Methods: This human experimental medicine study was a secondary analysis that focused on an unblinded randomized, sequential, cross-over extension of a previously completed randomized controlled trial. This study evaluated females with active IIH, recruited from University Hospital Birmingham, UK. Participants were treated, in randomized order, for 2 weeks with acetazolamide, amiloride, furosemide, spironolactone, and topiramate; assessment was at baseline and 2 weeks with a minimum 1-week drug washout between drugs. The primary outcome was change in ICP at 2 weeks post-drug administration. The cognitive evaluation was an exploratory study of the trial. ICP was recorded with telemetric, intraparenchymal ICP monitors (Raumedic, Hembrechts, Germany). Adverse events were recorded, and cognition was assessed utilizing the National Institutes of Health Toolbox Cognitive Battery.

Results: Fourteen participants were recruited and evaluated by intention-to-treat analysis. Mean (standard deviation) body mass index was 37.3 (7.0) kg/m² and ICP was 33.2 (7.1) cm cerebrospinal fluid (CSF) at baseline. ICP fell with four drugs (mean [standard error (SE)]), acetazolamide -3.3 (1.0) mmHg, p = 0.001, furosemide -3.0 (0.9) mmHg, p = 0.001, spironolactone -2.7 (0.9) mmHg, p = 0.003, and topiramate -2.3 (0.9) mmHg, p = 0.010. There was no significant difference between drugs. Side effects were common with acetazolamide (100%, 11/11) and topiramate (93%, 13/14). Baseline cognitive performance was impaired, T-score (mean [SE]) 37.2 (2.6). After treatment, there was a further significant reduction in the fluid cognition domain (ability to process and integrate) with acetazolamide (mean T-score [SE]), -5.0 (2.6), p = 0.057 and topiramate -4.1 (2.0), p = 0.061.

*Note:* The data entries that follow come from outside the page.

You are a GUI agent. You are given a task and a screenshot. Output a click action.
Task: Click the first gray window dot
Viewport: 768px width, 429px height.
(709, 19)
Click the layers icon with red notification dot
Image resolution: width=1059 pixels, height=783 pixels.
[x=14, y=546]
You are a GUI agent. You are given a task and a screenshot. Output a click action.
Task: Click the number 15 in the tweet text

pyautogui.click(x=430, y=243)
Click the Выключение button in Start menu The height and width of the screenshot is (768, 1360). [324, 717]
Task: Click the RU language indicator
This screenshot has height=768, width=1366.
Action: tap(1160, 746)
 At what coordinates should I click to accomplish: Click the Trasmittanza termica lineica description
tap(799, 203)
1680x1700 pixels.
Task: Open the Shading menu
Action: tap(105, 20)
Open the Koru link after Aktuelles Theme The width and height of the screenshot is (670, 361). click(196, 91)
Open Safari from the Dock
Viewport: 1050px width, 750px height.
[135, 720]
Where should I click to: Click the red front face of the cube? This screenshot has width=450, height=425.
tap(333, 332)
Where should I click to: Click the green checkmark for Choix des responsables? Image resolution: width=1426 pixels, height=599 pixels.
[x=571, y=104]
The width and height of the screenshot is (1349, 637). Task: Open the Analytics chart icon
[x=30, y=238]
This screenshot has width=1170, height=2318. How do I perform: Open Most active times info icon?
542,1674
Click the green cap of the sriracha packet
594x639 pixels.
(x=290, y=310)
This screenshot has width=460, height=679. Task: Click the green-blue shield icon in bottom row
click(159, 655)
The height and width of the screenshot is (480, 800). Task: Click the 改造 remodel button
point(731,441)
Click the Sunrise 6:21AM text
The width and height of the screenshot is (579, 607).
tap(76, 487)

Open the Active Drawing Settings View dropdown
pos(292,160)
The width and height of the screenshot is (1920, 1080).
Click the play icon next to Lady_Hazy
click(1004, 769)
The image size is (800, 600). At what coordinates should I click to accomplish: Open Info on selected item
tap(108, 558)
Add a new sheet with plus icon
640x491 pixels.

Conclusions: Acetazolamide, furosemide, spironolactone, and topiramate marginally reduced ICP. While their effects were not significant, this study was not powered to detect a difference between drugs. Participants reported significant side effects with acetazolamide and topiramate including cognitive decline. Cognitive measures were impaired by acetazolamide and topiramate. Therapeutics with greater efficacy and a favorable side effect profile are an unmet need in the treatment of IIH.